Measures in the event of an outbreak

Animal disease control 1884 in the USA: Local police killed a snot-sick horse on the open road

According to the Regulation on notifiable animal diseases is the snot obligation . The notification must be made immediately to the responsible veterinary office, even if there is a mere clinical suspicion . It entails an immediate ban on the population by the official veterinarian as well as extensive epidemiological and diagnostic follow-up examinations of all contact animals. If an outbreak is detected, any therapy is prohibited - all sick and infected animals must be killed without blood withdrawal and the carcasses disposed of . The basis for a uniform procedure up to April 2011 was the guidelines introduced in 1974 for the detection of snot (malleus) in solipeds by means of serological and allergological test methods, after which the infection was determined by means of blood serological tests (KBR, LA) and additionally the Mallein sample. Since false-positive results are possible with these methods, the official collection of methods of the Friedrich-Loeffler-Institut (instructions for laboratory diagnostics of notifiable animal diseases) was adapted in April 2011 . If there is a suspicion of snot, blood samples must be taken every two to three weeks and examined using a KBR. Positive results must be verified immediately with a Western blot . Then a cultural detection and a PCR for the molecular biological detection of the pathogen are carried out.

Suspected contagious animals are to be subjected to a six-month disease prophylactic observation while maintaining the herd ban. During this period, blood samples are taken every two to three weeks and examined using a KBR. If no further suspicious animals are found during these follow-up examinations, two further blood samples are to be taken two weeks after the last normal test. In parallel, the prescribed intermediate disinfection took place, including the stables and all potentially contaminated objects. Dung, litter or feed residues are to be burned. Alternatively, they can be disinfected, stacked and plowed under after three weeks. After the epidemic has subsided and the final disinfection has been carried out, the stock lock will be lifted.

Measures to protect free territories

For international animal traffic with third countries, the respective import regulations of the destination country apply. The Internal Market Animal Disease Protection Ordinance is relevant for the import of equidae into Germany . It transposes Directives 90/426 / EEC and 90/425 / EEC, which regulate imports from third countries and the intra-community movement of animals and goods according to community-defined requirements. Commission Decision 93/197 / EEC lays down the animal health conditions and the authentication method for the import of registered equidae as well as equidae for breeding and production. According to this, a check for the absence of snot antibodies by means of a complement fixation reaction is required for imports from certain third countries mentioned by name . This must take place during a 30-day quarantine under veterinary supervision in the country of origin. No snot may have appeared in the herd of origin or within a 30 km radius in the past twelve months. Forage and bedding intended for transport must be free from pathogens. Animals destined for permanent residence are subjected to a further four-week quarantine in the country of destination.

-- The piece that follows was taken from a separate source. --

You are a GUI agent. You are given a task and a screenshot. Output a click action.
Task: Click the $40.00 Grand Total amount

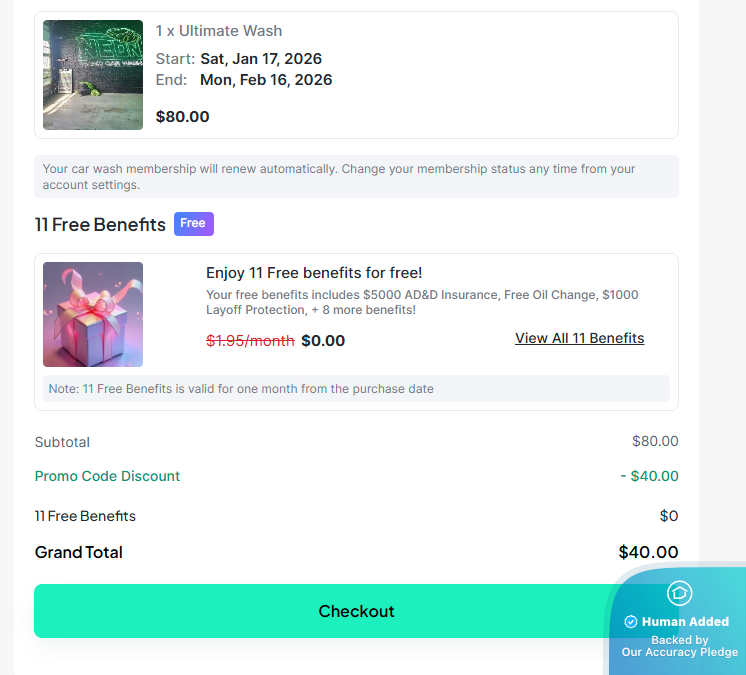coord(648,552)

The fact that no single allergological or serological test can offer a hundred percent certainty has always been a problem . Repeatedly false positive results occur in the KBR with high sample volumes, which require further diagnostic clarification. However, latently infected animals pose a particular risk to disease-free areas, which give false negative results due to a lack of or delayed antibody formation in the KBR . This was last the case in 2005 with a sport horse imported from Brazil , in which the disease broke out due to the stress of transport, climate change and changes in feed.

Meat hygiene

The slaughter permit is to be refused for snot-sick or suspicious animals. The skinning of carcasses is also prohibited . As part of the meat inspection , a systematic examination of the skull and respiratory tract for changes in snot is to be carried out in solipeds. If the result is positive, the animal's body is deemed unfit for human consumption and may not be used as animal feed .

History of snot

Ancient and Middle Ages

Lassrösslein with a list of bloodletting sites ; five indications for snot highlighted in color (around 1630)

Already Aristotle mentions in his Historia animalium (Volume VIII, Ch. 25) has an ass occurring, fatal disease. The described symptoms and course clearly indicate the acute form of snot disease typical for this species. Also in the Corpus Hippiatricorum Graecorum , an early medieval compilation based on hippiatric works of the 3rd – 5th centuries. Century, the snot disease is mentioned.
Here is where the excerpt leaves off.